Result is similar to the result of the following code:

arr = Array.new(10, 'something')

And it looks the same when you execute these two lines in REPL:

$ irb
> arr1 = Array.new(10) { 'something' }
 => ["something", "something", "something", "something", "something", "something", "something", "something", "something", "something"]

> arr2 = Array.new(10, 'something')
 => ["something", "something", "something", "something", "something", "something", "something", "something", "something", "something"]

But there is one subtle difference. While initializing, the first statement calls block. Every time it gets called we have new instance of String class with the value “something” in computer memory.

The second statement (when we define arr2 variable) Ruby takes already initialized “something” that we’re passing as second parameter. It gets created in memory before it gets passed to Array.new, and reference to this single instance is used for all cells of array.

Proof is quite easy. For folks who aren’t familiar with Ruby too much it looks like a magic trick. Modify element by index 0 in first array where cell has reference to its own object (try steps below in your REPL):

arr1[0].upcase!

Result of arr1:

> arr1
 => ["SOMETHING", "something", "something", "something", "something", "something", "something", "something", "something", "something"]

As you can see, only first element was changed, and it’s the proof that every cell has reference to its own object for first array. Now let’s follow these steps for the second array:

> arr2[0].upcase!
 => "SOMETHING"
> arr2
 => ["SOMETHING", "SOMETHING", "SOMETHING", "SOMETHING", "SOMETHING", "SOMETHING", "SOMETHING", "SOMETHING", "SOMETHING", "SOMETHING"]

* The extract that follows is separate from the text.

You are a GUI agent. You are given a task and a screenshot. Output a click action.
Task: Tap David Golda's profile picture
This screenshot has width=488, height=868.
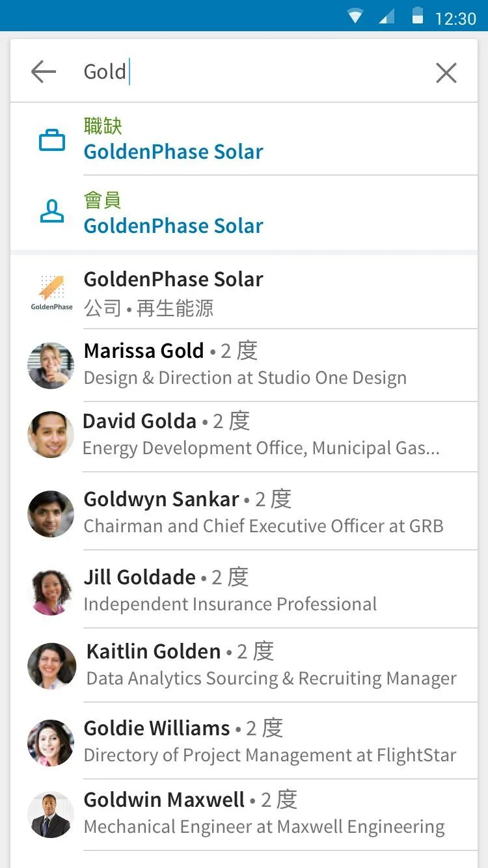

Every element in array was changed, because cells in second array have reference to the same element.

Can you guess how this program would work if before “arr2[0].upcase!” we’d reinitialize, let’ say, fifth element?

> arr2[4] = 'something' # <-- REINITIALIZING FIFTH ELEMENT HERE
 => "something"
> arr2[0].upcase! # <-- CHANGE THE STATE OF OBJECT BY INDEX ZERO
 => "SOMETHING"
> arr2
 => ["SOMETHING", "SOMETHING", "SOMETHING", "SOMETHING", "something", "SOMETHING", "SOMETHING", "SOMETHING", "SOMETHING", "SOMETHING"]

That’s right, each cells have reference to updated with “upcase!” element, except fifth one. Fifth element is different object because it was reinitialized. That’s why array of arrays must be defined as follows:

arr = Array.new(10) { Array.new(10) }

If we want to fill array of arrays with some value (by default it’s nil), we must pass it to the second constructor (“new” part of class initialization called “constructor”, to be covered later in this book):

arr = Array.new(10) { Array.new(10, 123) }

This is how you define 10 by 10 two-dimensional array and initialize every cell with 0:

arr = Array.new(10) { Array.new(10, 0) }

Define 2D array with 4 rows and 10 columns and initialize it with “0”:

arr = Array.new(4) { Array.new(10, 0) }

Define 2D array with 2 rows and 3 columns and initialize with “something”:

arr = Array.new(2) { Array.new(3, 'something') }

Define 2D array with 3 rows and 2 columns and initialize with “something”:

arr = Array.new(3) { Array.new(2, 'something') }

Hopefully, initializing two-dimensional arrays makes more sense now. We have understanding of what array is, and let’s see how we can initialize arrays with predefined values. One-dimensional arrays (or just “arrays”) is quite easy to initialize with whatever you want. For example:

arr = [1, 2, 3]

Or:

arr = ['one', 'two', 'three']

Every array has objects (technically, “every array holds references to objects”). Two-dimensional array is the same array with only caveat that array has objects of type Array.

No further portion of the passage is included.